Fridays for Future Wien Demonstrationsumzug am Stephansplatz, 10. Juli | © keymedia

Fridays for Future im Museum

Legitimiert scheinen die Proteste der Polit-Bewegung auf Wiens Straßen durch die Teilnahme von Schülerinnen am "Weltweiten Klimastreik" zu sein, zu dem "Fridays for Future" letztes Jahr aufgerufen hatte. Am 25. September 2020 ist es abermals soweit. Die Wiener Akteure des eingetragenen Vereins machen kein Geheimnis daraus, wofür sie die Schülerinnen und Schüler bei der Demonstration für Klima einspannen wollen: Grüne Politik. In der Presseinformation von "Fridays for Future" wird auf die Wien-Wahl direkten Bezug genommen:

Bei der Wien-Wahl wird entschieden, welche Parteien die Verantwortung übernehmen, Wien auf den Weg hin zur Klimaneutralität zu bringen. Die Klimapolitik der Wiener SPÖ und Grünen war bisher ungenügend, um die notwendige Verkehrs- und Energiewende einzuschlagen. Daher wird sich der Klimastreik in Wien vor allem auf die Wahl fokussieren.

Kunst und Politik

Die Schau im Kunst Haus Wien zeigt den Klimawandel und bietet dem Betrachter Möglichkeiten, darauf zu reagieren. Politische Sympathien eine bestimmte Gruppierung können als Souvenir aus dieser Ausstellung mitgenommen werden.

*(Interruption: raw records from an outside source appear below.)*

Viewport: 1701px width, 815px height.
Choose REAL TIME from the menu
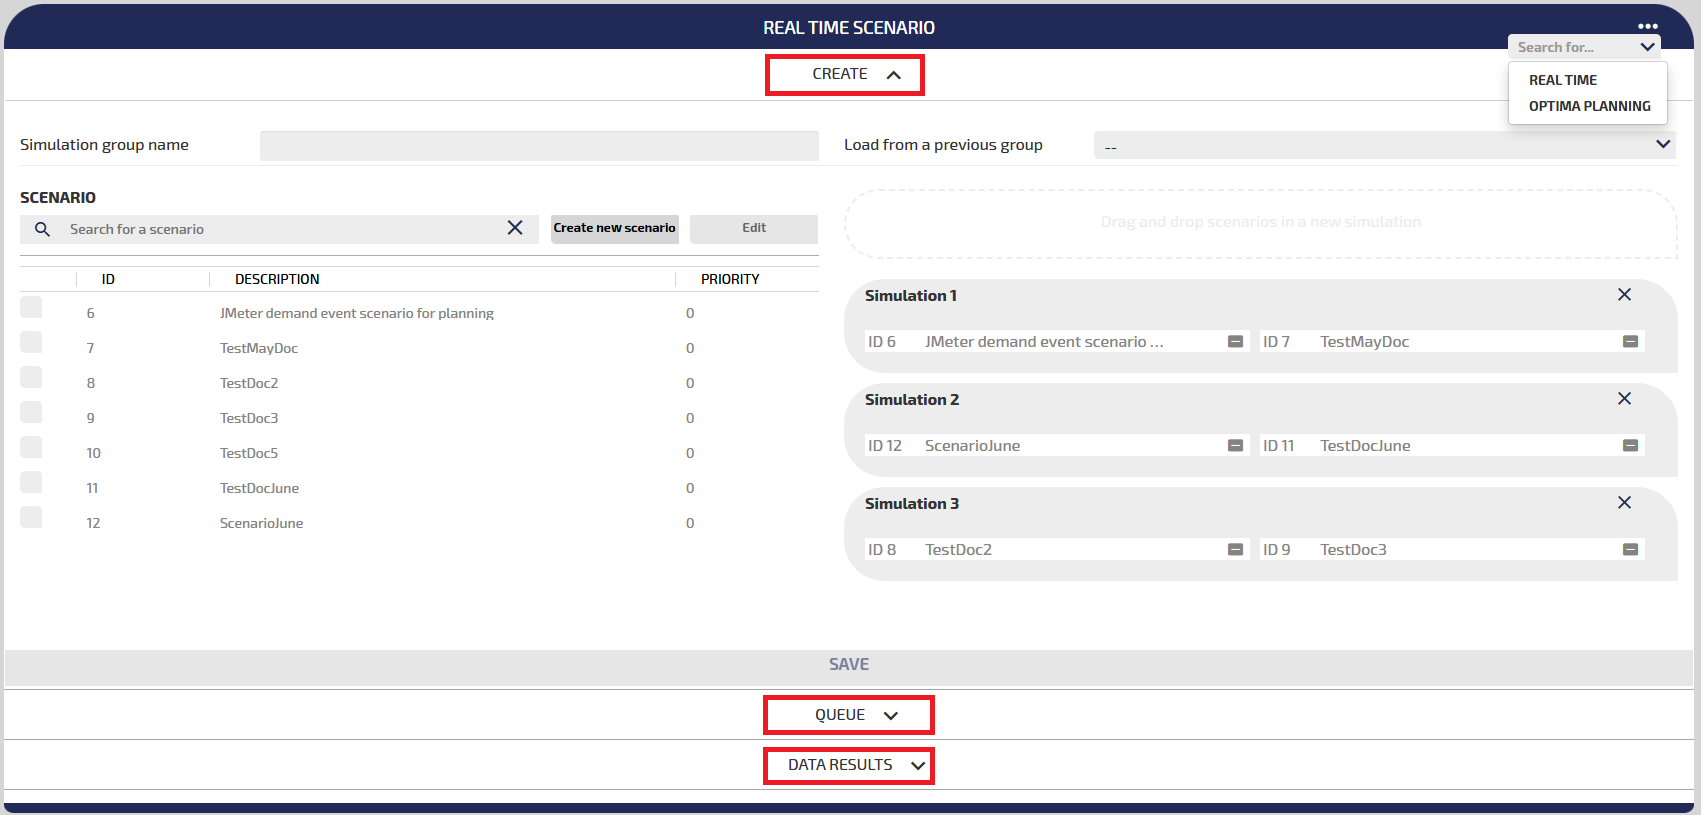coord(1562,80)
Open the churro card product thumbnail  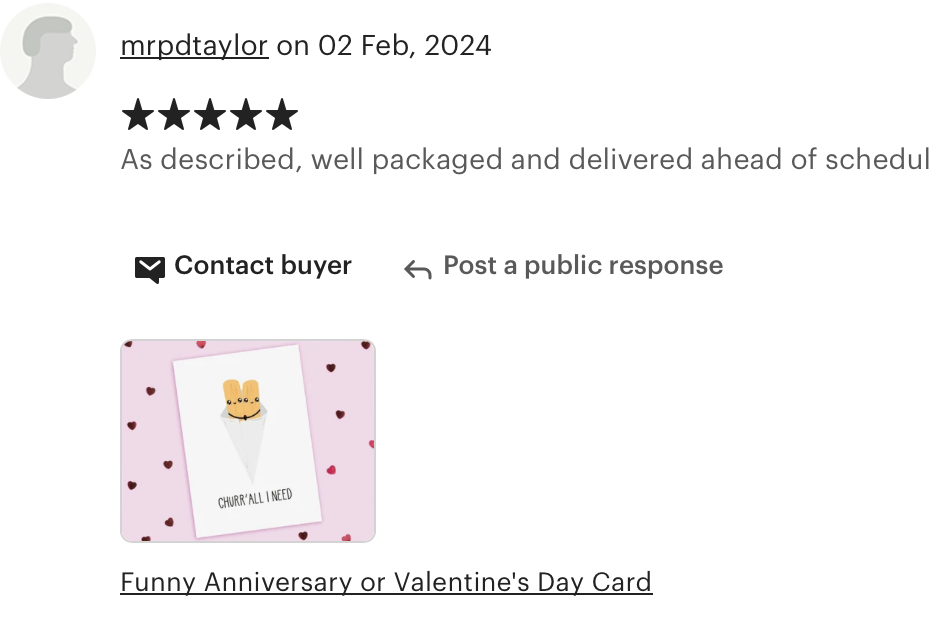[248, 441]
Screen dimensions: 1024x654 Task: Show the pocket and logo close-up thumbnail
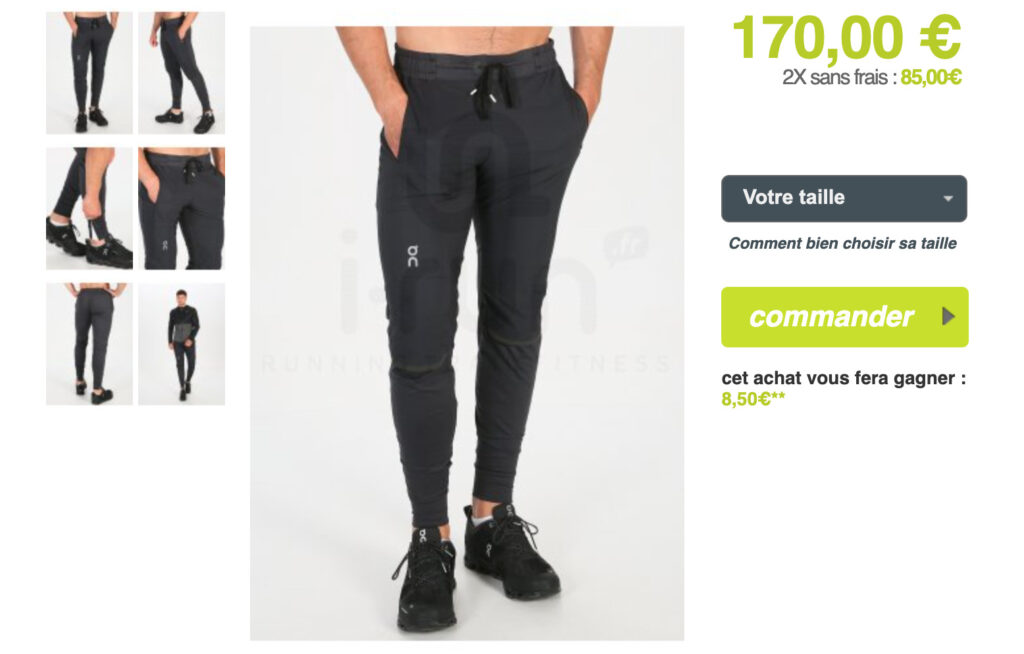(182, 208)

Kommentar: Nicht nur Fotografen, Modedesigner und Kunststudenten vereinnahmen den Klimawandel für produktives Schaffen. Auch Politiker suchen ihr Spiegelbild im Abbild des Untergangs. Fotos, Videos, geförderte Vereine, Schüler und Schülerinnen – alle zusammen ausgestellt im "Grünen Museum" Wiens. Der Titel der Ausstellung ist klug gewählt: "Nach uns die Sintflut" stellt eine Referenz zur Bibel her. Man darf gespannt sein, in welchem Ausstellungsbereich sich die Göttlichkeit verbirgt.